Mayor of Gilbert Plains
- In office 1969–1973

Member of the Legislative Assembly of Manitoba for Ethelbert–Plains
- In office 1966–1969

Personal details
- Born: April 23, 1931 Keld, Manitoba
- Died: January 24, 2021 (aged 89) Brandon, Manitoba
- Political party: New Democratic
- Alma mater: Brandon Agricultural College University of Manitoba

= Michael Kawchuk =

Canadian politician (1931–2021)

Michael Kawchuk (April 23, 1931 – January 24, 2021) was a Canadian politician in Manitoba. He was a member of the Legislative Assembly of Manitoba from 1966 to 1969, sitting as a member of the New Democratic Party.
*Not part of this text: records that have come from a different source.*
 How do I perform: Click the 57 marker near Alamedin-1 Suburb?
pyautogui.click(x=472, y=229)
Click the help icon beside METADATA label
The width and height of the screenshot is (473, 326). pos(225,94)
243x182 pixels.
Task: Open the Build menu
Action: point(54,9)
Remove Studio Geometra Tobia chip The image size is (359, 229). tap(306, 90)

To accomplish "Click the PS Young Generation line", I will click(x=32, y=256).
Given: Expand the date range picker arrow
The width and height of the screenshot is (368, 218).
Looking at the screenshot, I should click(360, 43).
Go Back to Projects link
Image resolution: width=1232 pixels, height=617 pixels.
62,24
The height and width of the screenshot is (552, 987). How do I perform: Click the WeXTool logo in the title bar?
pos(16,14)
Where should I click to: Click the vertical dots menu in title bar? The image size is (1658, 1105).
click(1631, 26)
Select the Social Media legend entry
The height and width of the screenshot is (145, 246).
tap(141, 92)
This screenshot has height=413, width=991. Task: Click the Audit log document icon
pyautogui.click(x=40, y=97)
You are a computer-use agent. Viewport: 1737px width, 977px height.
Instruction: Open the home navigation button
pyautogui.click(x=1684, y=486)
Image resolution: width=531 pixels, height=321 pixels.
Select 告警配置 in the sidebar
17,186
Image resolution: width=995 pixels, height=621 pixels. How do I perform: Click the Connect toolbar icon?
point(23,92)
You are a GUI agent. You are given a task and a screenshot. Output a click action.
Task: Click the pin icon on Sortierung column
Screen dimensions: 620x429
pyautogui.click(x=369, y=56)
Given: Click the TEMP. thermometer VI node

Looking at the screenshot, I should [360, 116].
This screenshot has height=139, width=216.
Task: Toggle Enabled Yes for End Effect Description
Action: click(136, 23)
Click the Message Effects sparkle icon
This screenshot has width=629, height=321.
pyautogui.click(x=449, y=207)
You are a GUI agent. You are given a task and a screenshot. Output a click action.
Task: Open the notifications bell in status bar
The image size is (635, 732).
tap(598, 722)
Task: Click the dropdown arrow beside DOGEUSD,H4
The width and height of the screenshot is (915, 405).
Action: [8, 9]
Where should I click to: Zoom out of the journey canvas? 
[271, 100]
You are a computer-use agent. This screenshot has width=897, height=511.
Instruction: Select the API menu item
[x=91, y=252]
The first son of Nicholas Kawchuk and Annie Baran, Kawchuk was educated at the Brandon Agricultural College and the University of Manitoba. He worked as a farmer, and became a director on the Pool Elevator Board and the Manitoba Farmer's Union. He also served as Secretary–Treasurer of his local school district. In 1957, he married Nettie Frykas; they had four children together.

Kawchuk was elected to the Manitoba legislature in the provincial election of 1966, defeating Liberal William Paziuk by 64 votes in the rural riding of Ethelbert Plains. He supported Edward Schreyer's bid to become party leader in 1968–69.

Kawchuk lost to fellow incumbent Progressive Conservative Wally McKenzie by 171 votes in the 1969 election, in the redistributed riding of Roblin, which McKenzie had represented. After losing his provincial seat, Kawchuk was elected as mayor of Gilbert Plains, Manitoba, serving one term from 1969 to 1973.

Kawchuk died in Brandon, Manitoba on January 24, 2021, at the age of 89.